Utility-scale solar power offers the cheapest electricity in history. However, cheapest doesn’t always mean best, even in the electricity sector. Rooftop solar power comes with a few big benefits. Also, it doesn’t actually compete with utility-scale solar except in certain nuanced or policy ways. Rooftop solar power competes with retail electricity from the utility, rather than as an option for a big new power source for a utility or company. That said, if policymakers want to incentivize or require clean power in order to help with certain societal challenges, they should give extra thought to whether or not they provide extra weight to rooftop solar power.
Any self-respecting policymaker should love creating jobs — or creating policies that create jobs, more specifically. As John Farrell pointed out this week, rooftop solar power creates nearly 30 times more jobs than utility-scale solar power per million dollars spent. That could be hundreds of thousands of more jobs in a region. It’s a similar story for rooftop solar versus other large-scale power projects, or even better.

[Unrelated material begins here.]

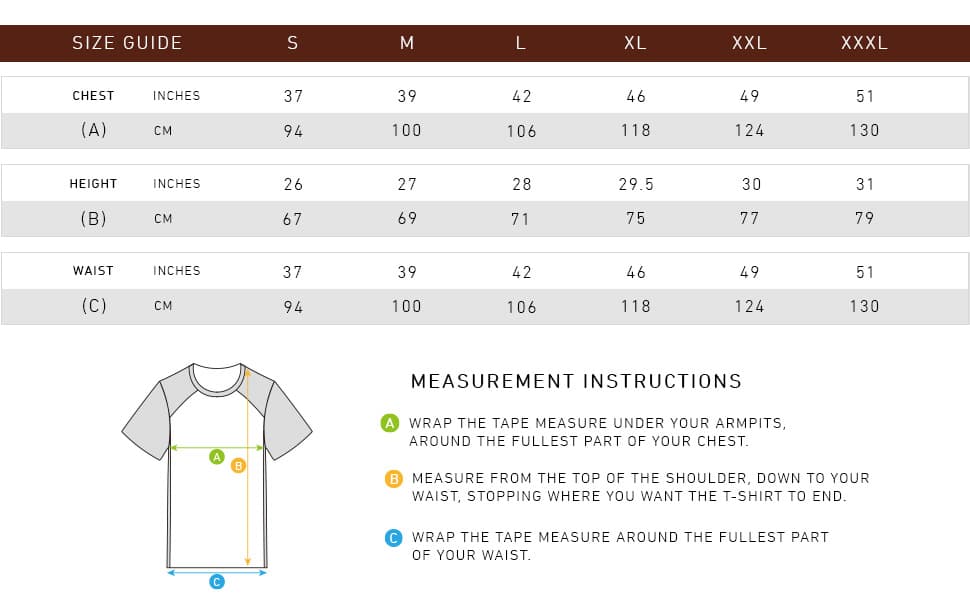Click the WAIST row label
Screen dimensions: 970x600
pyautogui.click(x=93, y=271)
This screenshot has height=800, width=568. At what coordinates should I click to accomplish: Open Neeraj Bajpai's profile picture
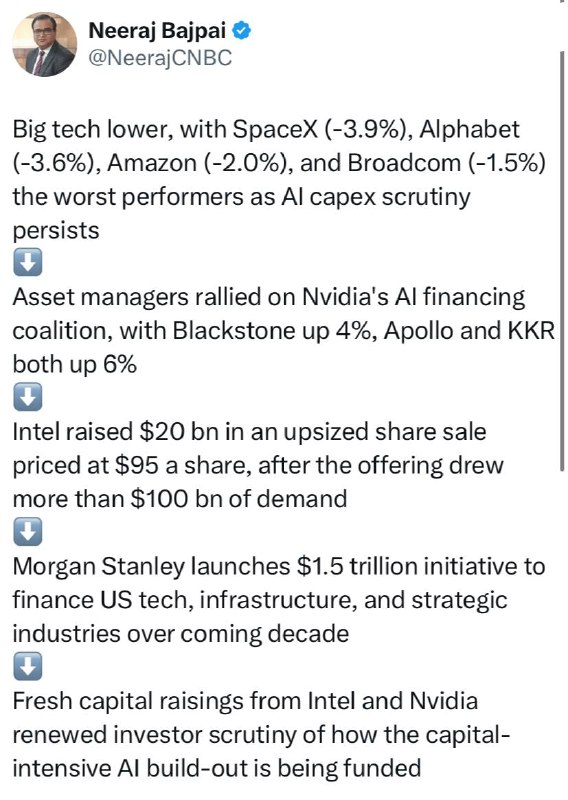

Furthermore, as we know, rooftop solar power systems are increasingly paired with home energy storage systems, which create even more jobs. In fact, as Tesla CEO Elon Musk recently shared, Tesla is now only installing solar panels with Powerwalls (energy storage systems). It is no longer installing solo solar systems. Considering Tesla is one of the top solar power installers in the United States, and seems to offer the cheapest rooftop solar power systems (per watt), that’s going to mean a lot of extra hardware installation — and thus extra jobs.
During the Obama years, and then even into the Trump presidency, the fastest growing job in the United States was solar power installer. By mid-decade, there were more solar jobs in the United States than oil & gas jobs (combined).
Rooftop solar also comes with other “soft benefits,” like greater grid resilience, lower chance of blackouts, greater grid security, less water use, less land use, and — of course — less pollution. Though, as James Carville once said, “It’s the economy, stupid.” Want to win the hearts and minds of voters? Want to be re-elected? If you’re a policymaker, not many things can beat stimulating the rooftop solar market and creating clean energy jobs.